Главное же, что обращает на себя внимание, это общность идейной жизни, общность процессов, происходящих в России, где складывалась идеология русского просвещения, и в лейпцигской колонии русских студентов, где вырабатывал основы своего мировоззрения будущий писатель-революционер. Общность эта состояла в том, что под влиянием потребностей и нужд русского освободительного движения передовые деятели и просветители Козельский и Новиков прежде всего начали критику политической концепции французских энциклопедистов, которая, как уже говорилось выше, легла в основание демагогической
Что же происходило в России?
Выход в свет Наказа для Комиссии побудил Козельского, депутата Комиссии, приступить к написанию своей книги «Философические предложения». В дни работы Комиссии, в дни, когда все освещалось именем Монтескье, Козельский выступил с «Предложениями», в которых высказал свою, особую точку зрения. В этой своей книге Козельский, блестяще знакомый с философской, социальной, экономической литературой французского просвещения, в противовес екатерининскому Наказу, ориентирующемуся на Монтескье, в случае, когда апеллирует к каким-либо авторитетам из числа французских идеологов, ссылается на Руссо. Но значение книги Козельского прежде всего в том, что она является первым развернутым выступлением русского просветителя с критикой ряда социально-политических доктрин энциклопедистов.
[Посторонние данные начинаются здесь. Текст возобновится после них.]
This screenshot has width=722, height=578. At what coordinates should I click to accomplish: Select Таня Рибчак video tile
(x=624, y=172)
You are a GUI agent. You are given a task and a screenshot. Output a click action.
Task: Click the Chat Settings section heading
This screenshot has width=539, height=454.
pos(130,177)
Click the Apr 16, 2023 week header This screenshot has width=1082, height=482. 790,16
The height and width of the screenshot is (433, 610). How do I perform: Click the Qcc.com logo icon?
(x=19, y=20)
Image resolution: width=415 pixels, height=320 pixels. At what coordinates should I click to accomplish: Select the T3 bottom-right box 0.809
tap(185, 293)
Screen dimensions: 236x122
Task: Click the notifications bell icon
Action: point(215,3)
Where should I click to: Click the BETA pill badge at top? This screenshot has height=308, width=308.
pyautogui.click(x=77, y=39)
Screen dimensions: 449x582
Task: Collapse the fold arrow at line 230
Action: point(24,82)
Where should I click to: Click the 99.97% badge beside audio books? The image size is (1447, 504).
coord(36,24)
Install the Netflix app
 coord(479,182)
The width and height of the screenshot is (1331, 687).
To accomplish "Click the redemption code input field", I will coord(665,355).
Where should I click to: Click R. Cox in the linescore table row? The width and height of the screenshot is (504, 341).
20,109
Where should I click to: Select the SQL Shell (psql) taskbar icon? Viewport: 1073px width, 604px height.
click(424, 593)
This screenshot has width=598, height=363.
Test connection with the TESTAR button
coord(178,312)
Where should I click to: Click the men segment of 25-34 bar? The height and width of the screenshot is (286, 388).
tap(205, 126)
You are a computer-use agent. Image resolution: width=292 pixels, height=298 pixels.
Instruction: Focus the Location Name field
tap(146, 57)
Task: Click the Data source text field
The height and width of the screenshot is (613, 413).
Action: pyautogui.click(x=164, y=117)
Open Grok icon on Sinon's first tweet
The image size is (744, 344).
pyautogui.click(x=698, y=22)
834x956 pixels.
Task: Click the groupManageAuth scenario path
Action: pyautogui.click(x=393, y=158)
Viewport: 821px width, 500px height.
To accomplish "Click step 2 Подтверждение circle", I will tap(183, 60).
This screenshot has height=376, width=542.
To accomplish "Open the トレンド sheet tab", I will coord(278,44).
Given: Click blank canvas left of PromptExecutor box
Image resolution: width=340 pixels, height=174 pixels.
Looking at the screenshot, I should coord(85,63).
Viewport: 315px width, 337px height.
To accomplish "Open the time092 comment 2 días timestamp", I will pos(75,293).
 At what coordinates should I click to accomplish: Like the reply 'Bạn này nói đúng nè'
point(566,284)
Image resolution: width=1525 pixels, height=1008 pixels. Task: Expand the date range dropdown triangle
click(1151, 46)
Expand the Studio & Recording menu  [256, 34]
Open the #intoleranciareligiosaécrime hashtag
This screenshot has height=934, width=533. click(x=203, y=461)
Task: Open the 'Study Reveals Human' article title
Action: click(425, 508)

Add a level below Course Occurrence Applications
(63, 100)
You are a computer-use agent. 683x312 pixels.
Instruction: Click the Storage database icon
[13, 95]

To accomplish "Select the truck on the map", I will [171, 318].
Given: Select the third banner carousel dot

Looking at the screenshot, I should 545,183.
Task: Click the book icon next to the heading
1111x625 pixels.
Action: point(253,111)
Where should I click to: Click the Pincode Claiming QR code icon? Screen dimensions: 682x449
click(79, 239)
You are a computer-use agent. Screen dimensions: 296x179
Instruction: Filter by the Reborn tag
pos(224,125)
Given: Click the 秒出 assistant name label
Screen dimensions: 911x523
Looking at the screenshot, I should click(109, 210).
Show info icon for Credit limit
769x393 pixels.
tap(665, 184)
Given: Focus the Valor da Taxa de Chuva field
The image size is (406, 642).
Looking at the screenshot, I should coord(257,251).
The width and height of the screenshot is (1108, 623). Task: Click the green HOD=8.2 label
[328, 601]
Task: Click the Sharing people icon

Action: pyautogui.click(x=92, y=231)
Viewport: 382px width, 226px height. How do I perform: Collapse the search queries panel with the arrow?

С первой же страницы Козельский предупреждает читателя: в этой книге я познакомлю вас с важнейшими достижениями европейской передовой освободительной философии; но не все в этих воззрениях приемлемо для России, не со всем можно согласиться. Поэтому во множестве существенных вопросов Козельский не соглашается со своими французскими предшественниками: или вступает с ними в полемику, или дает новое толкование и объяснение сходных явлений.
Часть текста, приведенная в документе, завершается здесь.